Já a Funai (Fundação Nacional dos Povos Indígenas) ficou responsável de realizar junto ao Cartório de Registro de Imóveis de Caarapó, todas as diligências cabíveis para concretizar a transferência do domínio da respectiva área.

Ainda de acordo com o STJ, o governo federal pode entrar com uma ação judicial contra Mato Grosso do Sul para que o estado ressarça o valor da indenização aos cofres federais por ter emitido o título de propriedade que deu origem à disputa judicial.

Apoios no processo judicial

A pacto mediado pelo MPI (Ministério dos Povos Indígenas), AGU (Advocacia Geral da União) e celebrado perante o STJ (Superior Tribunal de Justiça) contou com o apoio de entidades estaduais ligadas ao agronegócio, como a Famasul (Federação da Agricultura e Pecuária de Mato Grosso do Sul).

O presidente do Sistema Famasul, Marcelo Bertoni, afirma que a homologação é mais um exemplo de que, com diálogo, é possível construir soluções que tragam segurança jurídica ao campo.

“Esse acordo mostra que é possível encontrar um caminho resolutivo quando há maturidade de todas as partes envolvidas que estão dispostas a conversar. Estamos falando de uma família que aguardou por mais de 30 anos uma definição da justiça em busca de seus direitos, assim como os indígenas”, afirmou Bertoni.

Famasul auxiliou nas negociações para o acordo fundiário em Juti/MS
Famasul auxiliou nas negociações para o acordo fundiário em Juti/MS

Em carta enviada à Famasul, a proprietária rural agradeceu o apoio institucional que conduziu o caminho até o acordo fundiário de sua fazenda.
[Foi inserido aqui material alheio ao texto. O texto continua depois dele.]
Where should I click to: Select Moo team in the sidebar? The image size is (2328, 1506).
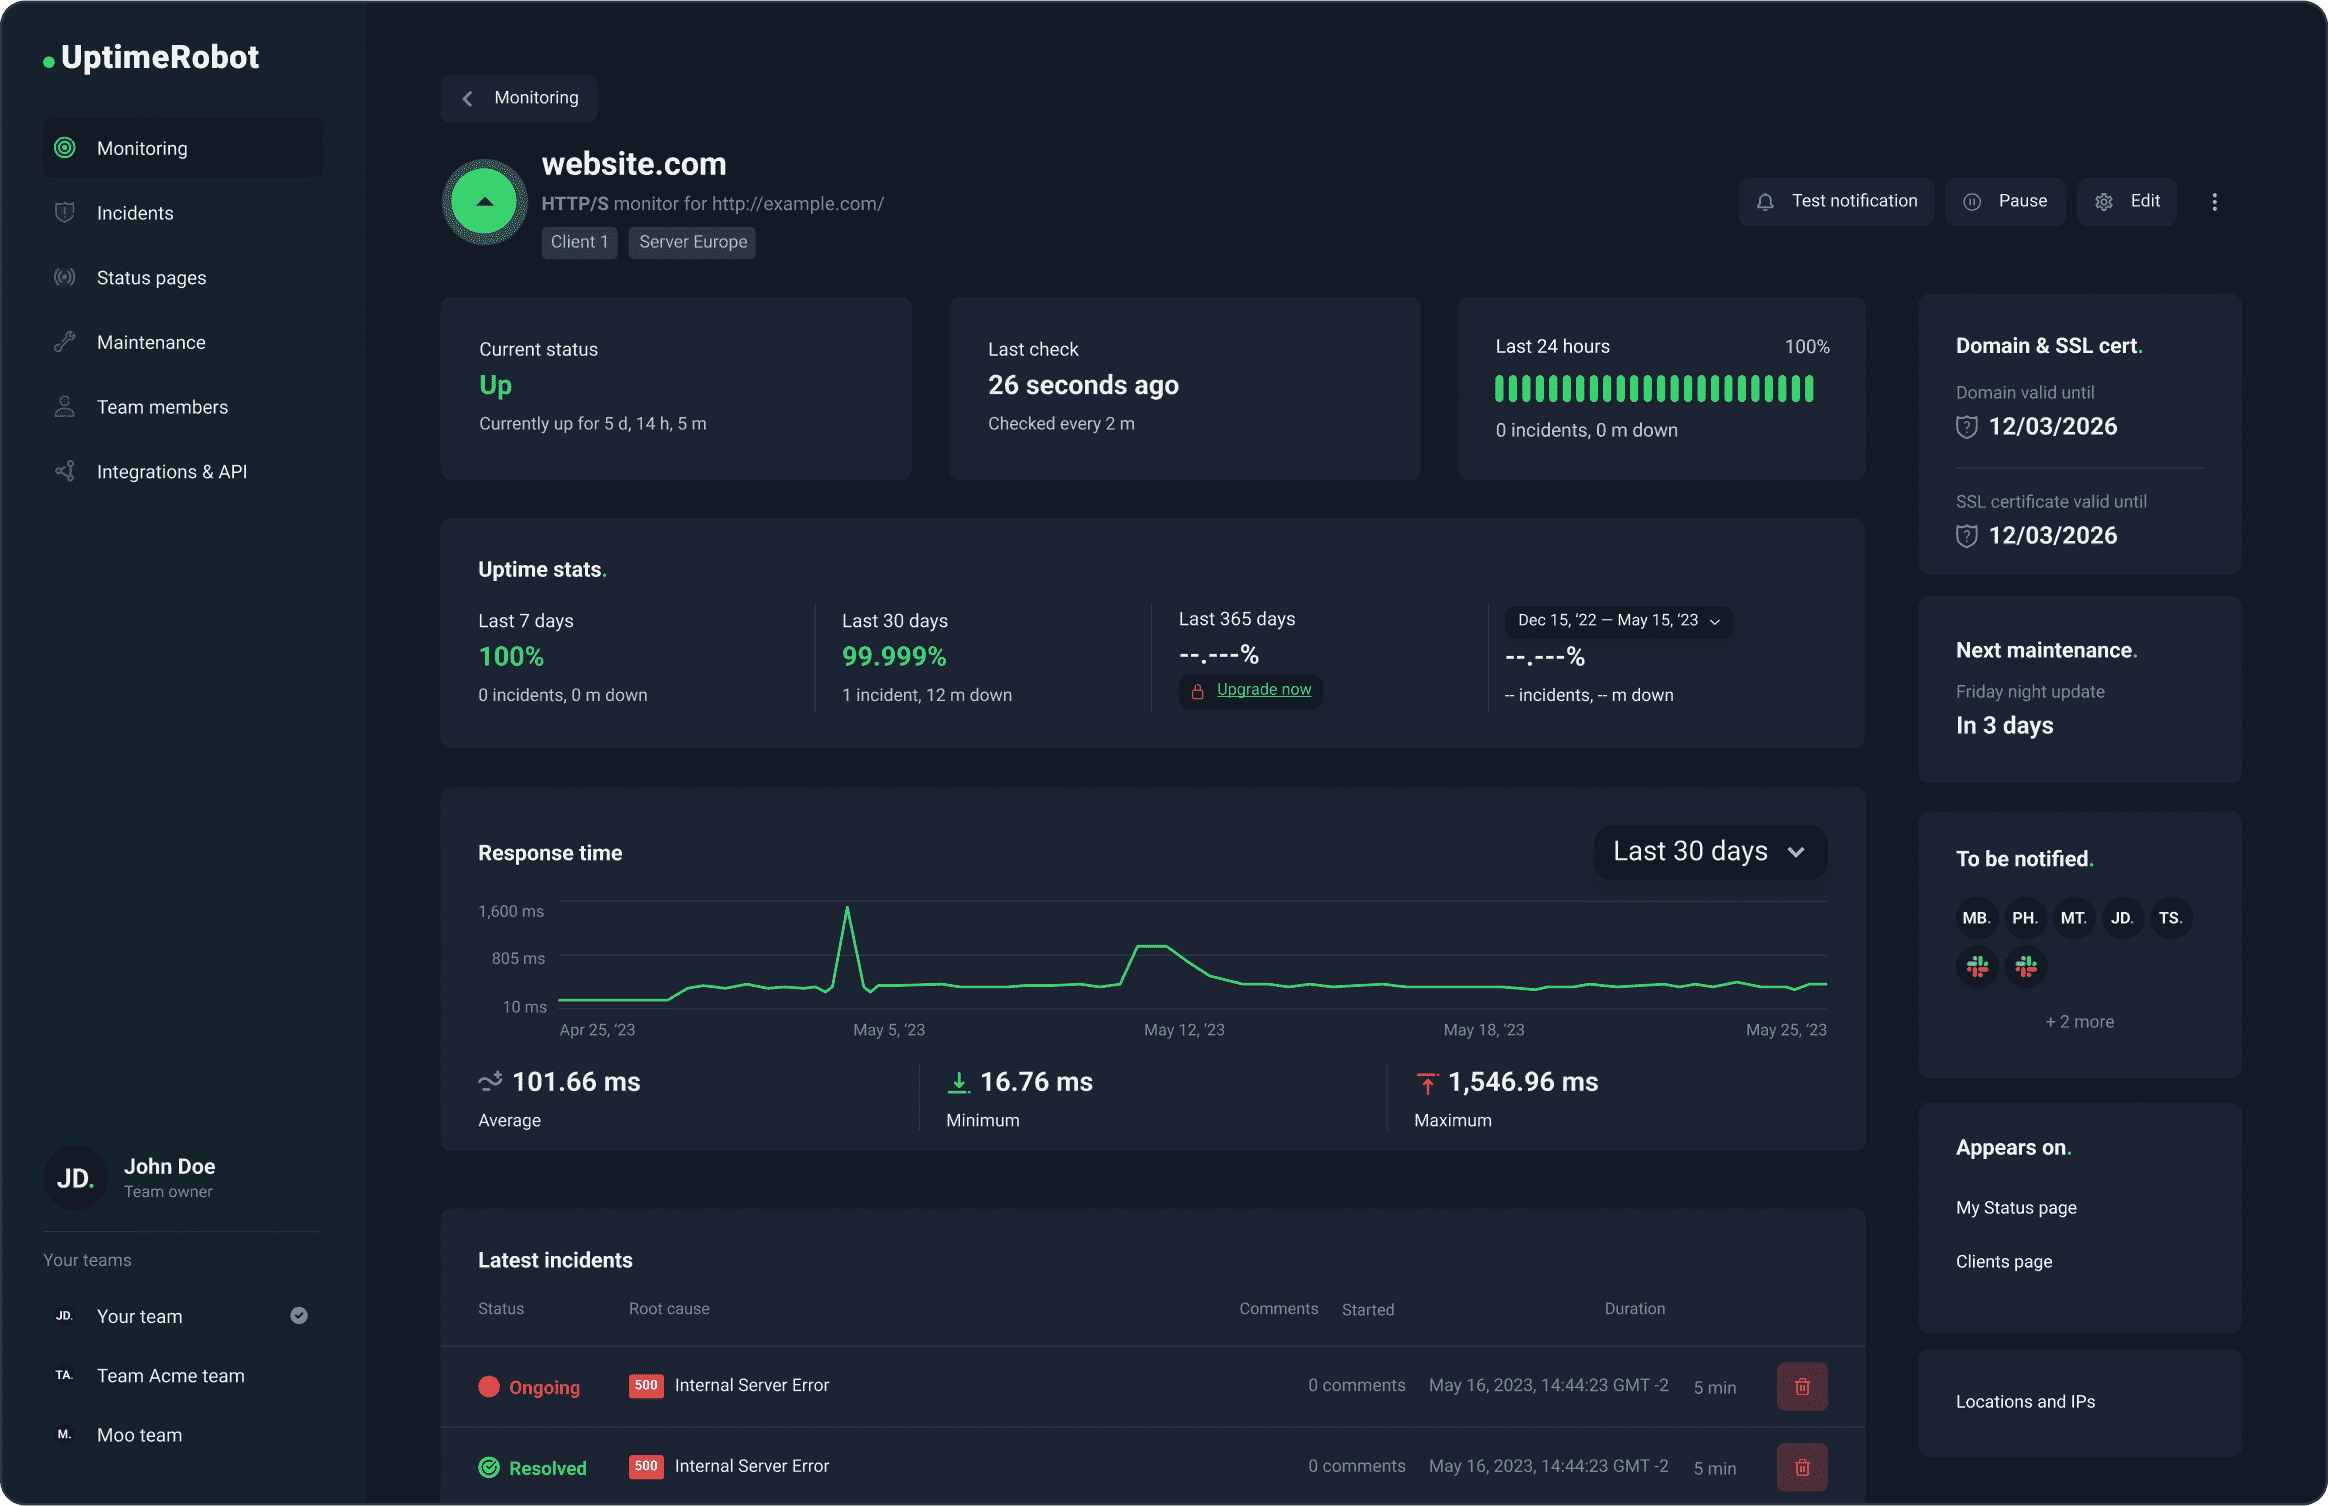(139, 1434)
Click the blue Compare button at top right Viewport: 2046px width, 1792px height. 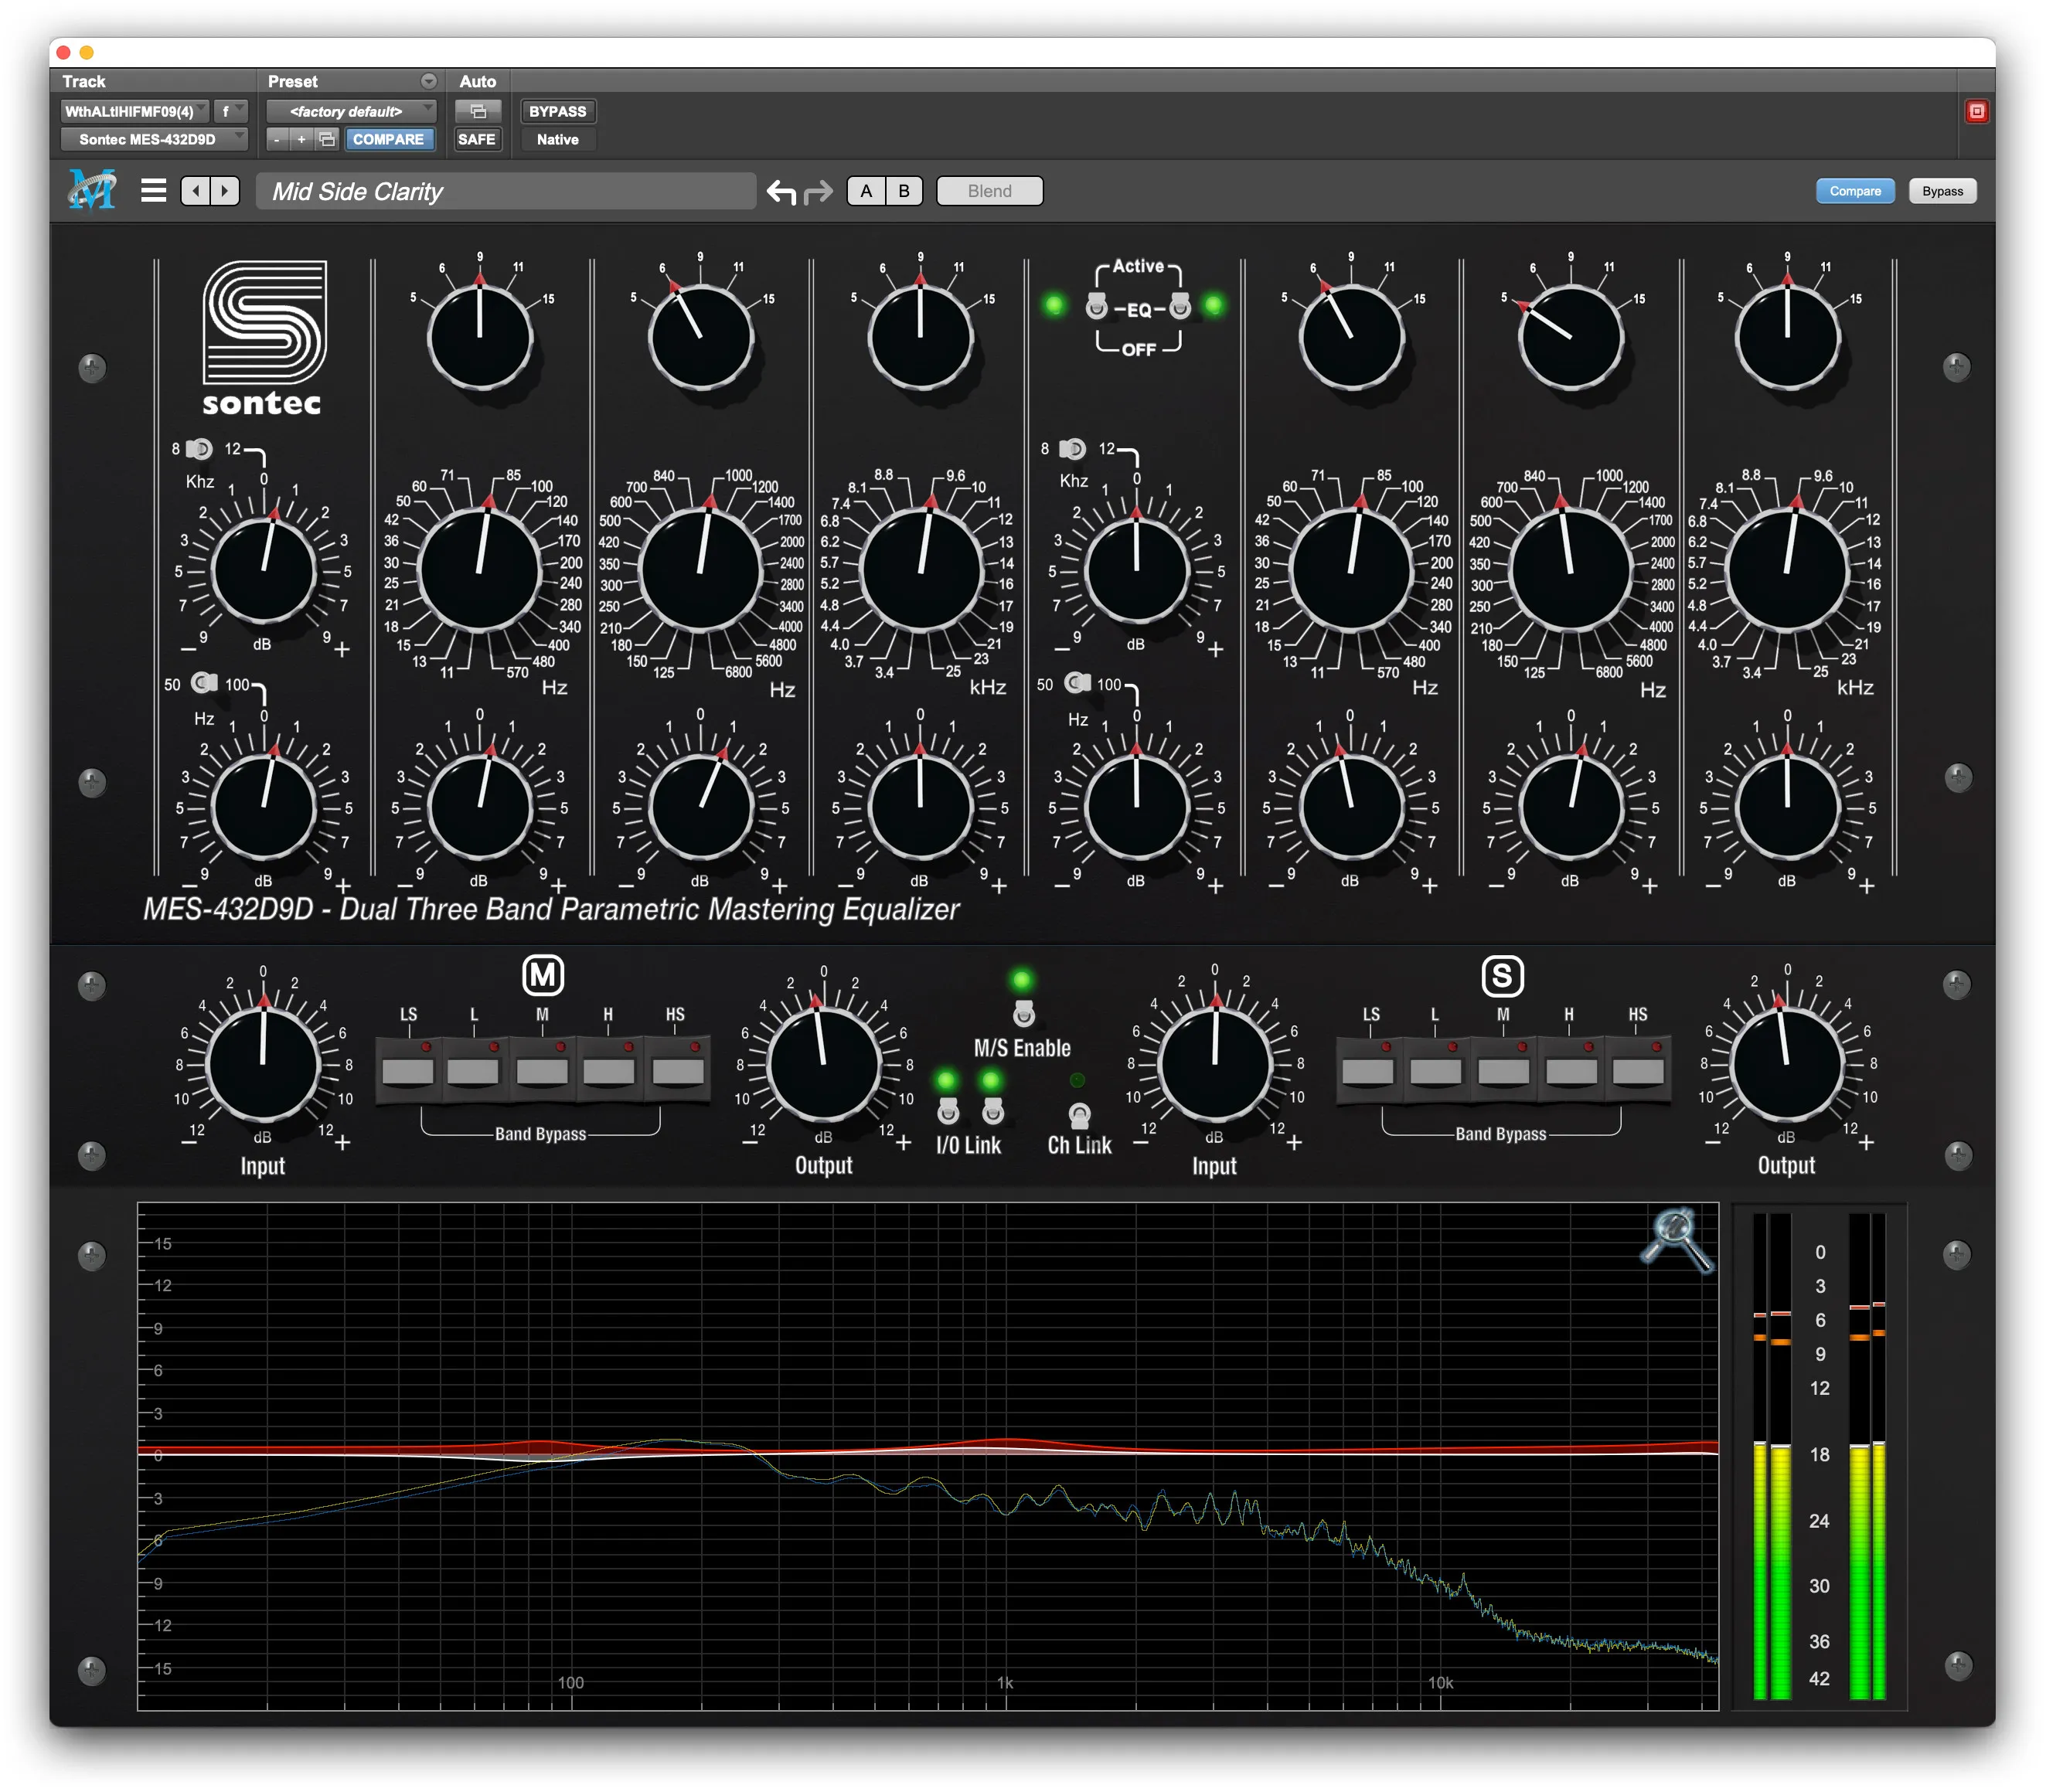(1854, 191)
“Existe um sentimento de alívio, por ter encontrado uma parceria como a Famasul. De ter encontrado, essa disposição de nos ouvir, compreender, ajudar e orientar. Porque senão a gente ia estar batendo de porta em porta, como já fizemos em outras ocasiões, sem conseguir uma resolução. É um trabalho que eu acho que realmente justifica, enriquece a atuação da federação”, disse a proprietária.

Leia também: Indenização de terras indígenas não é obrigação só do produtor

Acordos fundiários em MS

O acordo fundiário em Jutí é o segundo concluído em Mato Grosso do Sul, envolvendo produtores rurais e comunidades indígenas.

Visita feita pela Comissão Fundiária da 3ª Região em fazenda alvo de conflito em Juti/MS. (Foto: Justiça Federal)
Visita feita pela Comissão Fundiária da 3ª Região em fazenda alvo de conflito em Juti/MS. (Foto: Justiça Federal)

No estado, a primeira homologação de forma consensual ocorreu em 2024, na qual foram negociadas terras no município de Antônio João, fronteira com o Paraguai. O acordo envolveu fazendeiros e povos da Terra Indígena Ñande Ru Marangatu.

De acordo com o presidente do Sistema Famasul os acordo fundiários em Mato Grosso do Sul garantem aos produtores rurais mais segurança, estabilidade judicial e financeira no campo.

“Somente assim os produtores estarão seguros para investir em suas propriedades e contribuir para o desenvolvimento econômico do setor e da região”, ressaltou Bertoni.